Wbili 40 tabliczek, przypominających nekrologi, w miejscach, gdzie doszło do śmiertelnych wypadków. Na tym odcinku drogi zginęli piesi, rowerzyści, kierowcy – w tym małżeństwa, tak było na przykład w Poniatowie.
- Nie zdecydowaliśmy się na wbicie 80 nekrologów, gdyż to wyglądałoby bardzo niewiarygodnie, chyba nikt nie uwierzyłby, że na odcinku zaledwie 14 km zginęło aż tyle osób, ale to niestety prawda. Mam nadzieję, że kierowcy przejeżdżający tym odcinkiem, widząc te tablice, zdejmą nogę z gazu i przeżyją. Ta droga jest bardzo wąska, jednopasmowa, jedzie się tędy bardzo wolno i często stoi w korkach, więc kierowcy chcą nagle nadrobić i często nieodpowiedzialnie wyprzedzają, dlatego dochodzi tutaj do tak wielu czołowych zderzeń - powiedział nam Jacek Zajączkowski, współinicjator akcji S12 natychmiast.

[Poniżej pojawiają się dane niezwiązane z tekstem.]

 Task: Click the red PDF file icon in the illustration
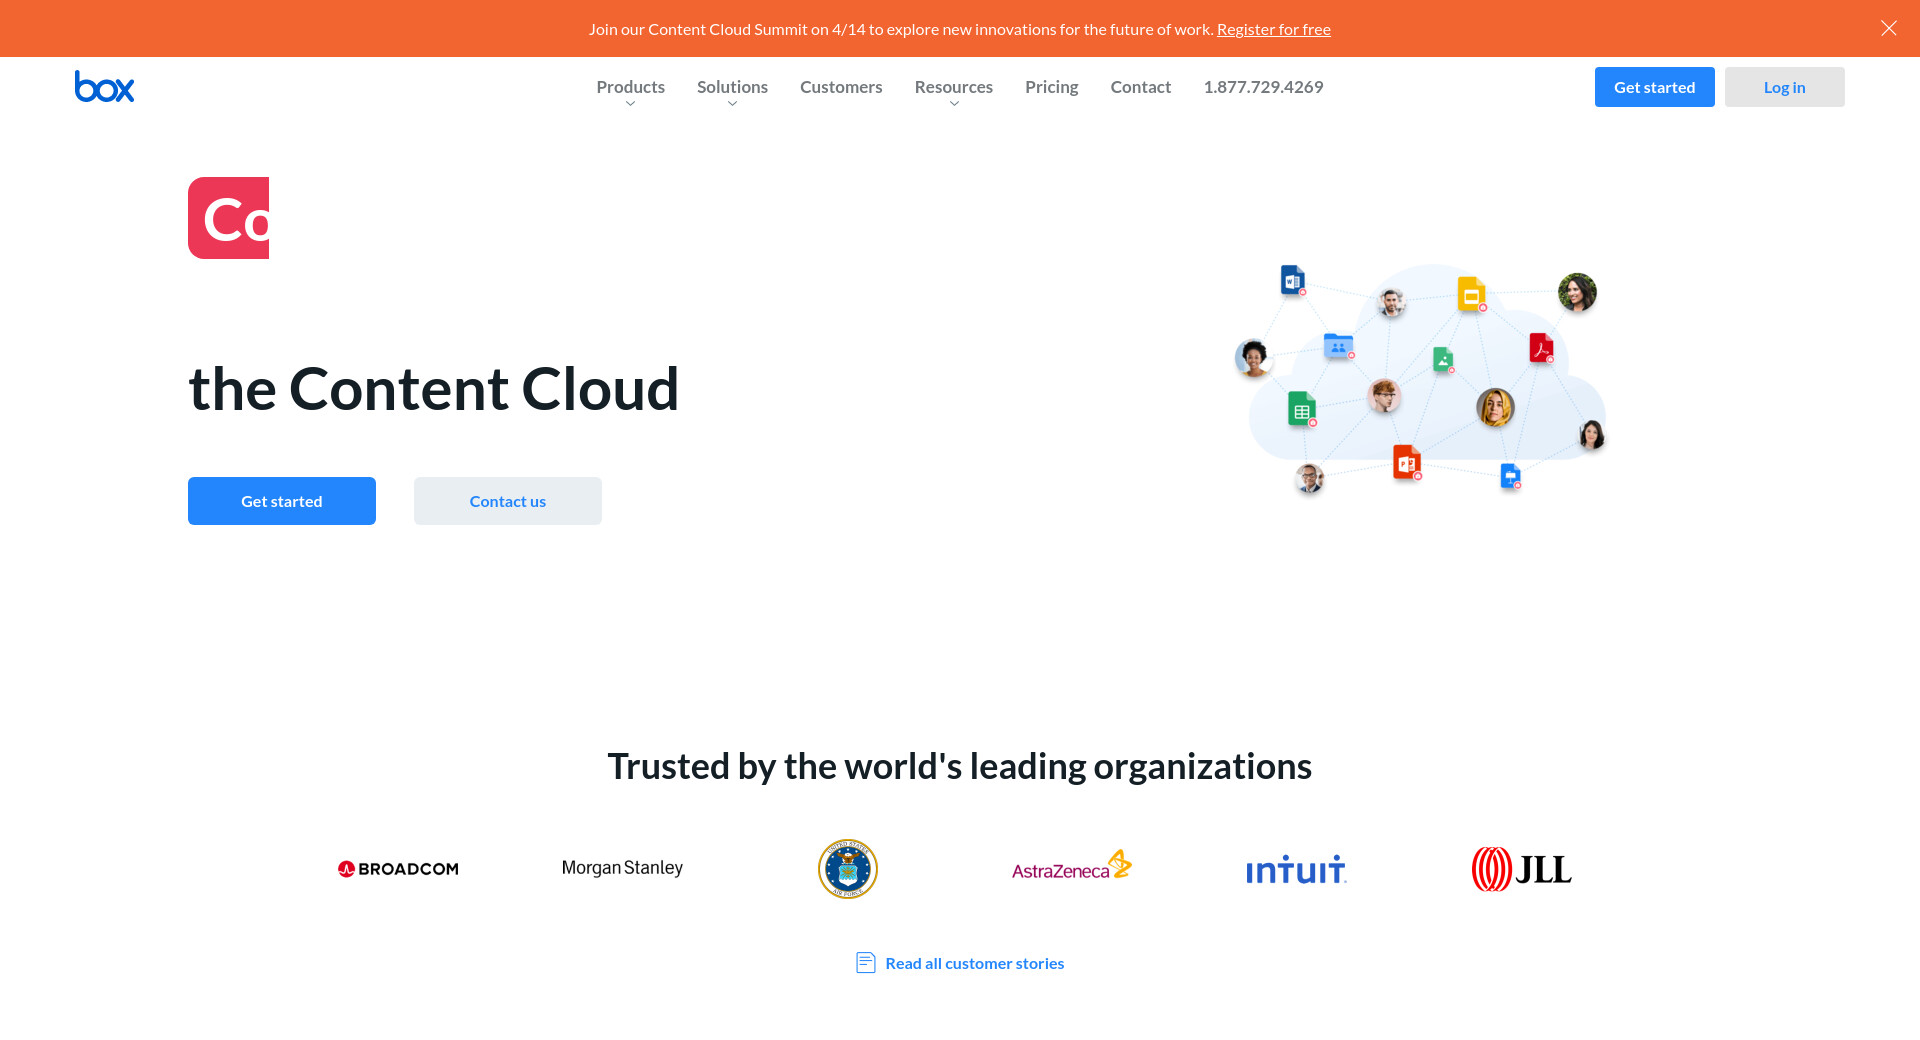pyautogui.click(x=1540, y=348)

Tabliczki wbito poza pasem drogowym, może będą skuteczniejsze od znajdujących się tam znaków. Kilka lat temu przy drogach często można było spotkać tzw. czarne punkty, na których znajdowała się informacja dotycząca liczby osób, które zginęły w tym miejscu. Gdyby taką tablicę zainstalowano przy DK12, bardzo często trzeba by ją aktualizować, do ostatniego śmiertelnego wypadku doszło na tej drodze przecież w piątek, 26 lipca. Pisaliśmy o tym tutaj, zachowajcie więc ostrożność.